Truth be told, although I admired her devil may care/just ask for directions from the locals approach, all could imagine was my dad’s reaction when he learned I’d be murdered somewhere in the middle of rural Mexico and we didn’t even have a friggin’ map in the car.
That stated, when we finally came upon a gas station, I went inside and acquired a Mapa Carreteras immediatemente. Thank god for the thing, too, because we weren’t just off track then…there were several other ‘where the hell are we?” and “which city do we head toward?” moments to be had before it was over.
Three cheers for the mapa!
Meanwhile, apparently the male Mexican sense of time/distance is different from that which I like to call reality.
You see, it doesn’t take three hours to go from Guadalajara to Morelia, it takes four or five (depending upon traffic). And it doesn’t take five hours to go to Acapulco from Morelia…it takes TWELVE.
That’s right, we rolled up to the resort, sore-butted, bleary eyed, and road weary just around 10pm.

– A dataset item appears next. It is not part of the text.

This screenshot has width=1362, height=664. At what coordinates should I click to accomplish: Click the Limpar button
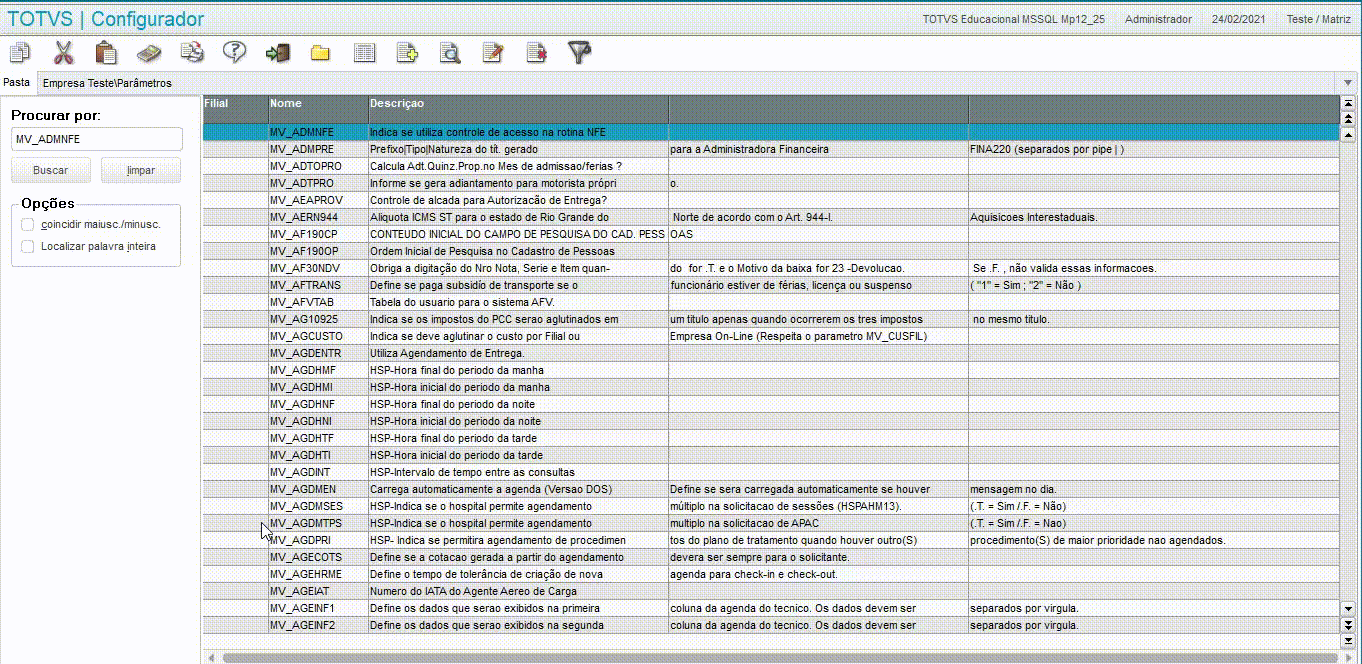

Needless to say, I have wizened up, and I will not be returning to Guadalajara via motor vehicle. Nope. Tim has wonderfully, graciously, kindly booked me a flight, and my friend has a Mexican friend accompanying her back to Morelia, if not Guadalajara, so I’m not abandoning her to the elements.
Moreover, I’ve learned a valuable lesson about trusting your gut and cutting corners to save a few bucks.
Never again will I go against my own instincts in the interest of ‘going along to get along’ or being a good friend, so if you’re planning a big road trip through the Middle East later this year, you can count me out.
I’ll be in my own house, knitting a ‘home sweet home’ pillow, with an American flag in one hand and my life insurance policy in the other. And grateful for every minute of it.